As mobile devices quickly become synonymous with a second computer (or even primary computer in some scenarios), the need for security is greater than ever. Samsung agrees with this ideology, and has teamed up with security firm Lookout to place antivirus protection on all of their new Android smartphones.
Lookout's technology will be integrated into Samsung's Knox security software, and is targeting business professionals who share the same device for both personal and work use. Lookout will supposedly bring real-time, cloud-based scanning to the platform, helping to eliminate threats that stem from email attachments, file-sharing services and internet browsers.
Although Samsung didn’t directly criticize Android’s built-in security offerings, their decision insinuates you can't entirely rely on the open source OS. According to Chicago cyber-security firm Trustwave Holdings Inc., approximately 200,000 pieces of malware were found on the Google platform in 2012, nearly 50,000 more than the previous year.
Security specialists point to Android fragmentation as the source of the problem. Older versions of the Android OS are non-compatible with the new security updates provided by Google, leaving them vulnerable to attack.
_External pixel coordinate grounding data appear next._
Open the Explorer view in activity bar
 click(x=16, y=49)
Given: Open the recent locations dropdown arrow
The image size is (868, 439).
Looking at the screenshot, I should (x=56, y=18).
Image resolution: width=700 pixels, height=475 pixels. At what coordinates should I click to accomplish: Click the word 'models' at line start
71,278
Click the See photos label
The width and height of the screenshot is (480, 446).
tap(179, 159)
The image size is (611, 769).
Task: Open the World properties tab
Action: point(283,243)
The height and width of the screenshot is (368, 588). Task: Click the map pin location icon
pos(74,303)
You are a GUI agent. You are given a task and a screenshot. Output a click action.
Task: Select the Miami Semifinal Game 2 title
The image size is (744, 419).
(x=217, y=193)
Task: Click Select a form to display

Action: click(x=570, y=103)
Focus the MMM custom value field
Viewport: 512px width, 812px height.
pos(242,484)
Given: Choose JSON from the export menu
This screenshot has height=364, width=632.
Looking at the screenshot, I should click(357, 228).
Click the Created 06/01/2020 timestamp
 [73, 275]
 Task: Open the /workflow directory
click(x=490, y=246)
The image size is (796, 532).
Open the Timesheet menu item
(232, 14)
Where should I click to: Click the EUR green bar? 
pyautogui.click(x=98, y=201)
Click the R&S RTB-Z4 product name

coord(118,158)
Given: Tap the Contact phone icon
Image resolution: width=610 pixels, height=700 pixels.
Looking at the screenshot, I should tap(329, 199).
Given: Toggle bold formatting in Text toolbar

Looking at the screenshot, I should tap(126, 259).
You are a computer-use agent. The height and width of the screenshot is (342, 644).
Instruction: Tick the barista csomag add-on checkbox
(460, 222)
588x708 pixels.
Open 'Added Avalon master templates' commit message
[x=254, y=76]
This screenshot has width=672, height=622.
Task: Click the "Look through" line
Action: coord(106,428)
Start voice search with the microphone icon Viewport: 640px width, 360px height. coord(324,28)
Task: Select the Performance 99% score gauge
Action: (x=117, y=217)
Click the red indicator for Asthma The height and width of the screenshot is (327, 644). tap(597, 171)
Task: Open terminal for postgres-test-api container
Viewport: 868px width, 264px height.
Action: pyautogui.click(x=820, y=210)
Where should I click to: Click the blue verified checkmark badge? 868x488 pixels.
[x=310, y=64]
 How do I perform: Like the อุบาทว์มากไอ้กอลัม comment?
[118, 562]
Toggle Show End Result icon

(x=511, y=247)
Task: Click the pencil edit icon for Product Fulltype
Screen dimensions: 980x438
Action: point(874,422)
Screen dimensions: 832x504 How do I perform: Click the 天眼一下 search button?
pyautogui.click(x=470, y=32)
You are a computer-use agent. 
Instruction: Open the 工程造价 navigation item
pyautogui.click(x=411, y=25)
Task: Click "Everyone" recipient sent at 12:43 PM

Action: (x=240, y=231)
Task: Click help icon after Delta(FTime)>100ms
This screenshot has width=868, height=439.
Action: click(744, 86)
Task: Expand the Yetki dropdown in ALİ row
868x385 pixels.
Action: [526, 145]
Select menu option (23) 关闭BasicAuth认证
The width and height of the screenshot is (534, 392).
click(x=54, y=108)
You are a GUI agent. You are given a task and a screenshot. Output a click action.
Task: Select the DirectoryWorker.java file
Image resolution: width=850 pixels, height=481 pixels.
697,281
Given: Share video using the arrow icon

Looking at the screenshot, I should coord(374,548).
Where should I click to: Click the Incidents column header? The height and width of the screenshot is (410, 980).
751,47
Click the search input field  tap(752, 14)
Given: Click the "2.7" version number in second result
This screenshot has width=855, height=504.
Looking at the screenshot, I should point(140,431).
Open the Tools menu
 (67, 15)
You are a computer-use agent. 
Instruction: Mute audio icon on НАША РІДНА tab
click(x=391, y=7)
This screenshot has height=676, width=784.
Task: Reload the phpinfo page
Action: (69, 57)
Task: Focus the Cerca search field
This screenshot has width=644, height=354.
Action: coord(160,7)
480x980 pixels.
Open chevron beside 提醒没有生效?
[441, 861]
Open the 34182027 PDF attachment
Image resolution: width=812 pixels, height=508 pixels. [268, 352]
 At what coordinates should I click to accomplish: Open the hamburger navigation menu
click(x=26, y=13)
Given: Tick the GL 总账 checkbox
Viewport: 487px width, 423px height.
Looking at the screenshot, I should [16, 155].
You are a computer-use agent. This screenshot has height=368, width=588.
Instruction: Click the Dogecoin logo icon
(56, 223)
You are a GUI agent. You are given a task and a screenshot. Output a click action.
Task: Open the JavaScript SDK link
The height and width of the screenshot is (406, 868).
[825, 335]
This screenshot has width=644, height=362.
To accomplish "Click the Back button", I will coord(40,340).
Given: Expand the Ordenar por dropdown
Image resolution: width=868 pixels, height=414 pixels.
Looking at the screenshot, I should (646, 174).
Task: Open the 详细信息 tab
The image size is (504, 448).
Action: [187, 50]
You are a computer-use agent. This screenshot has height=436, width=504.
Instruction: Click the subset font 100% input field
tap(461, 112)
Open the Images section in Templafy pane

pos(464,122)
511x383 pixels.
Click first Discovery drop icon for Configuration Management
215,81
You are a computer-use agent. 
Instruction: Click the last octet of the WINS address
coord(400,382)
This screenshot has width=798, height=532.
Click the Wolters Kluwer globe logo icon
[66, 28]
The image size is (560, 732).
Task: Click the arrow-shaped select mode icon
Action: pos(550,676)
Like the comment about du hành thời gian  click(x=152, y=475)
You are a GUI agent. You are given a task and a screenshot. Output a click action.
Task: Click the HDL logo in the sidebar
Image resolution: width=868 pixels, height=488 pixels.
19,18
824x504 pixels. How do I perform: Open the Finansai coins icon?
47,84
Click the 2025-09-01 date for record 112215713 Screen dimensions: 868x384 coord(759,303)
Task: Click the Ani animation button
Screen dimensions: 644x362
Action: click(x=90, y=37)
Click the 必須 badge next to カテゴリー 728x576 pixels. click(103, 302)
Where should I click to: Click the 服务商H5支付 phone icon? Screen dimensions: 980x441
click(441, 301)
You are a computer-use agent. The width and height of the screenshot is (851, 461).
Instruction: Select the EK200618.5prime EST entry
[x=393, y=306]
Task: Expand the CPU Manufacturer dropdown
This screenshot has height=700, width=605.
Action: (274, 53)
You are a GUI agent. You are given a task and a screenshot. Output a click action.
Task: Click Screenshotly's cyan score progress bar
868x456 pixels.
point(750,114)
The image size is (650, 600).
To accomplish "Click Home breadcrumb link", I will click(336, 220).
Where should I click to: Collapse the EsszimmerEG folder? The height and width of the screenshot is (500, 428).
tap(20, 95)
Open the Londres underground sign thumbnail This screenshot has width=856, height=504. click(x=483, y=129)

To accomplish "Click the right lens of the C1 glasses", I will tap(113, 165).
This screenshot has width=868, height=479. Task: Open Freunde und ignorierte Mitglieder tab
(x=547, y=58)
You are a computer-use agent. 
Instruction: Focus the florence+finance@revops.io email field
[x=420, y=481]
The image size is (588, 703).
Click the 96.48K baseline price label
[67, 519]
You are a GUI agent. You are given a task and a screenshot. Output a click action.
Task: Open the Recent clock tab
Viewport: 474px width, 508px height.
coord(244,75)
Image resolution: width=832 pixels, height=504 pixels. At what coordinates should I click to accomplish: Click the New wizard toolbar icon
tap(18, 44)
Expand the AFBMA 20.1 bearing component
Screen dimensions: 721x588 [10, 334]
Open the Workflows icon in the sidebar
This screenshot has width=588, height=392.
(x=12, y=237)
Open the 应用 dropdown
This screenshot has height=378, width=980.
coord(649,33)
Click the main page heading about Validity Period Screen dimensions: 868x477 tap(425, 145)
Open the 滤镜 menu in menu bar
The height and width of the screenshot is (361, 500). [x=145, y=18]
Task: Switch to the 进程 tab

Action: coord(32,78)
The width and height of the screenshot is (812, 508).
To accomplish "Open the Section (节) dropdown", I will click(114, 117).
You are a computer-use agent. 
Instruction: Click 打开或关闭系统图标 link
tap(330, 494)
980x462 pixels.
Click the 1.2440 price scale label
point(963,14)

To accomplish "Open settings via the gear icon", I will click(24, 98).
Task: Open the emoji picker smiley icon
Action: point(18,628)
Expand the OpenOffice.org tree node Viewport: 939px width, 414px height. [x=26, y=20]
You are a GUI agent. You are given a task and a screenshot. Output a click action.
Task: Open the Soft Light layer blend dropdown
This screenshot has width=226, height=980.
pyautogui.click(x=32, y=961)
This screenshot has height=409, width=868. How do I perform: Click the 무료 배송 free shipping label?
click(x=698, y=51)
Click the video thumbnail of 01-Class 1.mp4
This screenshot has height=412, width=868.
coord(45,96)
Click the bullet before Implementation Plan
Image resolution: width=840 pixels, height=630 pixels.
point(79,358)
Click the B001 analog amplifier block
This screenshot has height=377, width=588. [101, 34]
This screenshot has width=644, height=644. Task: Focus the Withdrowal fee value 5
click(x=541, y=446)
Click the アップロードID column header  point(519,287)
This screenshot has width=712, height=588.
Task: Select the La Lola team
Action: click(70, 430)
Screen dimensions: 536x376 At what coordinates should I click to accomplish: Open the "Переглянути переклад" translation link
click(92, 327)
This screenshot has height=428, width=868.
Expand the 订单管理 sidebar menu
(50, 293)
The Google Play marketplace has also been criticized for its lax security measures and inability to effectively screen for harmful applications.
Despite these concerns, Google is adamant that the problem is being overblown. “There’s not really a significant amount of risk that users are being exposed to,” explained Android’s security engineer, Adrian Ludwig, “It’s also, frankly, nothing like the risks they accept in their daily lives.”
It’s also important to note that there are vast differences between deploying antivirus software on a desktop computer to that of a smartphone. For one, mobile devices are often scolded for their poor battery life; a situation that is made even worse by constantly checking-in to the security firm's servers. Furthermore, most mobile operating systems don’t provide unrestricted access to system files in the way that traditional computers do.
It'll be interesting to see how Lookout plans to overcome these barriers, and if their software provides any formidable defense against potential malware attacks.